Why does searching in a sorted list in python take longer?

I did an experiment in which I tried to find the time needed to find a python list. I have a list of arr with random integers. arr_s contains only those items that have been sorted.

 arr = np.random.randint(low = 0, high = 1000, size = 500) arr_s = sorted(arr) 

Now I create a random array of find integers that has the elements I want to look for in arr and arr_s .
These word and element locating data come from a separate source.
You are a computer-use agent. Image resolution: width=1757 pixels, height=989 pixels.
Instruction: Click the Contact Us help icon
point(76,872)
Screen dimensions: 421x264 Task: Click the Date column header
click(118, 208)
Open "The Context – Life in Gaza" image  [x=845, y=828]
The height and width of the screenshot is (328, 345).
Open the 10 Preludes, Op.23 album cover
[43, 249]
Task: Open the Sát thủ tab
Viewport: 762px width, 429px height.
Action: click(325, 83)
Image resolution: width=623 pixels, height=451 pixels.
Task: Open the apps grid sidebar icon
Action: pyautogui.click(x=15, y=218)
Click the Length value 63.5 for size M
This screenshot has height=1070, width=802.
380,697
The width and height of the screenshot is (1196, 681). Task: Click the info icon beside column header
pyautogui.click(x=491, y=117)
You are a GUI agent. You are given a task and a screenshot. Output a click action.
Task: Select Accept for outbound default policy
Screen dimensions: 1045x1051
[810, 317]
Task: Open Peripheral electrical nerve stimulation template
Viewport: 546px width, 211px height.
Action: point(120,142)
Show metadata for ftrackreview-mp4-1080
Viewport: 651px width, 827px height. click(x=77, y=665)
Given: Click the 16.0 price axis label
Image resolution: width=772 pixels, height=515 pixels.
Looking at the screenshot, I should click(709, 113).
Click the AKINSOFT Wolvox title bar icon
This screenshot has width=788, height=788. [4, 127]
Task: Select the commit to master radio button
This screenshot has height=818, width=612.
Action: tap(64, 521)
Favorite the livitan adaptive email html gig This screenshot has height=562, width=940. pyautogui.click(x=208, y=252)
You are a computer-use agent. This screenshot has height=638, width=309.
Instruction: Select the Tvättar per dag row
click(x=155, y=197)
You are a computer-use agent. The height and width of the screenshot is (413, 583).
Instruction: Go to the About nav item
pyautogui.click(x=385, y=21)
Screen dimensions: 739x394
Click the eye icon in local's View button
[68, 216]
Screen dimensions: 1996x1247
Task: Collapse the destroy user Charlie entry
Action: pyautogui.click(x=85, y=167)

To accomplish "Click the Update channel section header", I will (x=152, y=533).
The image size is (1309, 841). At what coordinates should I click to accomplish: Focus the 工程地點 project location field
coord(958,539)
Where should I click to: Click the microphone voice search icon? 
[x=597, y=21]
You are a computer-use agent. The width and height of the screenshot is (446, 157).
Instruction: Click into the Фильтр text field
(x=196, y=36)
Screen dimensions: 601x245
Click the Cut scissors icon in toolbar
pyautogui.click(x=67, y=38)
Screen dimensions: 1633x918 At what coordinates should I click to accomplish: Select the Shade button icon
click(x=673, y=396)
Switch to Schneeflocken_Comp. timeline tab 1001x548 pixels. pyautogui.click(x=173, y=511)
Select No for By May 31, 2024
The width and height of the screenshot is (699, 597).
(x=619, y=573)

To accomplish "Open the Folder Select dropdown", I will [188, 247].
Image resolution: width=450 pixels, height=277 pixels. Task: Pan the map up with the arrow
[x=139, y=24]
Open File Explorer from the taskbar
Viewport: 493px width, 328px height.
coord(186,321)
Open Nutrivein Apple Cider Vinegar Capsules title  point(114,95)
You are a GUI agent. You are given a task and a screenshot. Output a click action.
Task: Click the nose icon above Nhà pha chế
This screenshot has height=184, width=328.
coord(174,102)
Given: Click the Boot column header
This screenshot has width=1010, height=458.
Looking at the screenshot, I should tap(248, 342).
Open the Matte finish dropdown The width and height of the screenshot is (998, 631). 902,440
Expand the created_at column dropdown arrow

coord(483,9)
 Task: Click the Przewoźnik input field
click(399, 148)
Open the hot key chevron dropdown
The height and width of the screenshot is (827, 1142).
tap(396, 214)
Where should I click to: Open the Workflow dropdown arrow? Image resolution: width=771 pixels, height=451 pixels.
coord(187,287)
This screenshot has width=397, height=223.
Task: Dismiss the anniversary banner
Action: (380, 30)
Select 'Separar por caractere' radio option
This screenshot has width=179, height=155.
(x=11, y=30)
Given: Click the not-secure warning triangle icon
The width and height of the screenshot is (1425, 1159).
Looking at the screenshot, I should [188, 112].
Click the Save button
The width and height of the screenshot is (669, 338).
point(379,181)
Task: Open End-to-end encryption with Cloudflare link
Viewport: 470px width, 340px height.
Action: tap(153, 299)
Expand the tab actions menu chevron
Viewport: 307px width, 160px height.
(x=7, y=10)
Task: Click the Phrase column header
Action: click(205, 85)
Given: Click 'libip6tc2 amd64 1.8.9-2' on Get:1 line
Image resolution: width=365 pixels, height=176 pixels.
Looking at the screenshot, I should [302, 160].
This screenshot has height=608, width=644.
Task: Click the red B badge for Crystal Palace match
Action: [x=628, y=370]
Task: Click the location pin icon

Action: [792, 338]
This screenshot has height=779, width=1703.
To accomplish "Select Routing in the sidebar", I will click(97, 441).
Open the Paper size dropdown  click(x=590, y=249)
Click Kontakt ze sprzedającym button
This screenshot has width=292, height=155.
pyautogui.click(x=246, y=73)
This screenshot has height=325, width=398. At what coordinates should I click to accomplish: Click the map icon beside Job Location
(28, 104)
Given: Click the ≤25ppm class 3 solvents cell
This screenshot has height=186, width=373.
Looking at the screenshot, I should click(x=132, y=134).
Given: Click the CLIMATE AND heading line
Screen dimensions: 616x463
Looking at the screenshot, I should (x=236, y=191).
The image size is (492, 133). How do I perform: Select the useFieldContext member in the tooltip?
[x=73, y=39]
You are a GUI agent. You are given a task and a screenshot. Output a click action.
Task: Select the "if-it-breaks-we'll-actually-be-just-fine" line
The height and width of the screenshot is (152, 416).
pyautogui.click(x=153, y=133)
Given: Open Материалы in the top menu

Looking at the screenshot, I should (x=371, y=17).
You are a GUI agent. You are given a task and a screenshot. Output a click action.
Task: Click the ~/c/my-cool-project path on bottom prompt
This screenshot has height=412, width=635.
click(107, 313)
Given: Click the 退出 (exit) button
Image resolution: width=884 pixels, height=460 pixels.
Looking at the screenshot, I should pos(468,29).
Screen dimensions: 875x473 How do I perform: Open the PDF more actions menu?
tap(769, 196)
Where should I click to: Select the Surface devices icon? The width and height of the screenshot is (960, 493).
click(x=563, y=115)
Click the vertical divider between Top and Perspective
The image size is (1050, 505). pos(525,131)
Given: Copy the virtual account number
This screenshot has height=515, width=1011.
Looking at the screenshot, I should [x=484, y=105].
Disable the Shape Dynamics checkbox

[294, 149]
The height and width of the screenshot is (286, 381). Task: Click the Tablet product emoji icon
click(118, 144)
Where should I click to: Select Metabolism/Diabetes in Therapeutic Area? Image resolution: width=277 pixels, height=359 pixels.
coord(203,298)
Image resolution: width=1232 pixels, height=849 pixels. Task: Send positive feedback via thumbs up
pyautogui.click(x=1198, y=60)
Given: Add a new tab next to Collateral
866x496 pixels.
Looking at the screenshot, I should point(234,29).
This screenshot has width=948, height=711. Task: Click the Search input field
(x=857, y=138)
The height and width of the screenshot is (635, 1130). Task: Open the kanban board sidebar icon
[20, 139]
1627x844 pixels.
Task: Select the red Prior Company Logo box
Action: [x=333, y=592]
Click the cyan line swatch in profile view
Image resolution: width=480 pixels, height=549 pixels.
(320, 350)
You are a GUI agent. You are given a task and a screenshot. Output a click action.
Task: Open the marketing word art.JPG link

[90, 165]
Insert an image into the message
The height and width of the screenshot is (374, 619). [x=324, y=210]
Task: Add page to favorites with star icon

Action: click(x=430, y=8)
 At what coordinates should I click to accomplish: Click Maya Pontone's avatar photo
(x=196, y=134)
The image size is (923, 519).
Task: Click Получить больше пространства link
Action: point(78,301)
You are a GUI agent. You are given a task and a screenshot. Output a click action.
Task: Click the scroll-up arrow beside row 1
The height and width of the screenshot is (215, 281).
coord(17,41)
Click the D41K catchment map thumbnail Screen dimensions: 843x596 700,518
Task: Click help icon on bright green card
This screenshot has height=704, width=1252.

 >>> %%timeit ...:find = np.random.randint(0, 1000, 600) ...:for i in find: ...: if i in arr: ...: continue [OUT]:100 loops, best of 3: 2.18 ms per loop >>> %%timeit ...:find = np.random.randint(0, 1000, 600) ...:for i in find: ...: if i in arr_s: ...: continue [OUT]:100 loops, best of 3: 5.15 ms per loop 

Now I understand that I did not use any specific method to search in a sorted array (e.g. binary search). Thus, it can be a standard linear search, but why does it take much longer to search in a sorted array, which is in an unsorted array? I think it will take about the same time. I tried all kinds of find arrays. Arrays that have integers from (0, 1000), (-1000, -100) and (-10000, 10000) for a sorted array always take more cycles.

+6
source share
3 answers
 arr = np.random.randint(low = 0, high = 1000, size = 500) arr_s = sorted(arr) 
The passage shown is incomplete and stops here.